The number one question I get asked by people is, "what is the difference between AR & VR?”

The simplest way I’ve come to understand the two separate (yet similarly developed) technologies is as follows:

  • Virtual Reality (VR) is a magic blindfold. Wearing some kind of headset (or HMD as we say in the biz) the user is completely immersed into an interactive digital world with no view of their physical surrounds. Think being inside a video game or movie. 

Virtual Reality gif
  • Augmented Reality (AR) on the other hand places digital assets over the real world. Think Pokemon GO. The user can still see the physical world around them while also seeing and interacting with the digital assets included in the AR experience.

Augmented Reality gif

Another technology often talked about in the same sentence of VR and AR is 360° video. 360° (or immersive) video is just what it sounds like:

  • 360° video is video content captured in a sphere (or half sphere in the case of 180° video). The viewer has the ability to ‘look around’ creating the feeling as if he or she is in the location where the shooting took place.

360 Video gif

VR: Tethered vs. Standalone

When it comes to virtual reality headsets (a required component to experience the technology) you have two basic levels of immersive power to choose from: tethered and standalone systems.

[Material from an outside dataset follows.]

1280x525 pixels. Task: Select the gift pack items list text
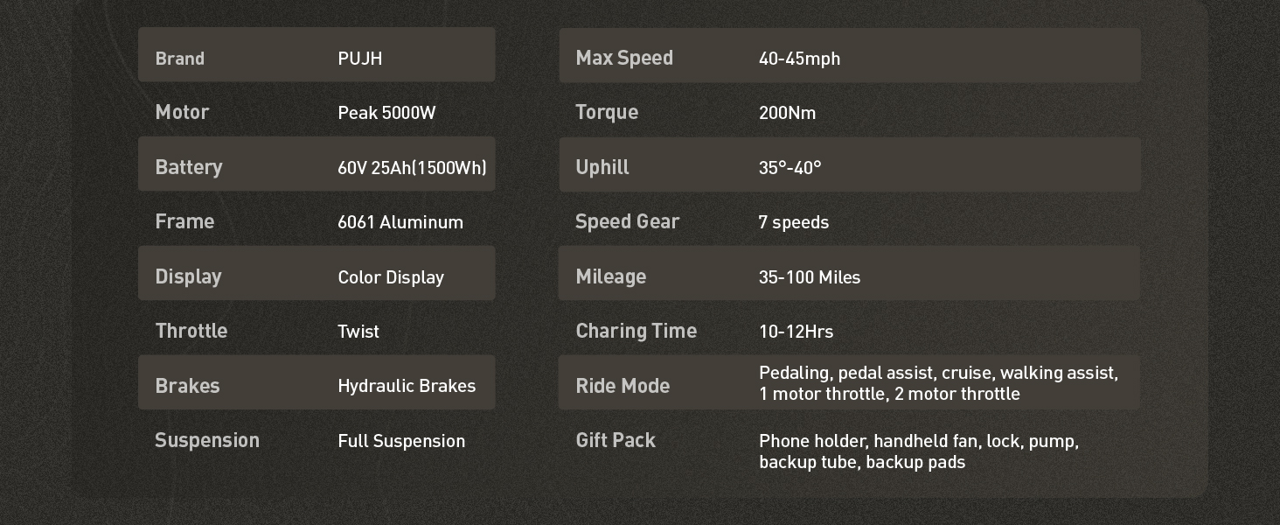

Tethered VR is currently the holy grail of virtual experiences. These systems require a high powered computer to drive the experience you see inside the headset. The term tethered refers ‘tethered to a computer’, even though most of the high-end systems now offer some kind of ‘wireless’ connection to the computer. Examples include: HTC Vive & Vive Pro, Oculus Rift & PlayStation VR.

Standalone systems are just the opposite. They are a complete all-in-one system that does not require an outside processing or power source (ie. a computer or phone). Everything you need is contained right there inside the headset and/or controllers. Examples include: Oculus GO, HTC Vive Focus and Samsung Gear VR.

So why would anyone buy a tethered system when you can get a complete stand-alone system that doesn’t require a fancy PC? The simple answer, quality. High-end VR experiences require a ton of processing power. Standalone systems are starting to catch up, but they still have a ways to go in order to match the power of PC powered VR. Regardless, both systems have plenty of power to fool your mind into thinking you are somewhere (or someone) else.

VR: 3DoF vs. 6DoF

DoF?...What does that even mean? The last big difference between different VR systems is 3DoF vs 6DoF. DoF is short for 'degrees of freedom’. In other words, how many directions can you move while in the VR headset. 3DoF systems only track the users head movement in two planes; up down, left right. They are great for seated VR experiences, games or watching 360 videos.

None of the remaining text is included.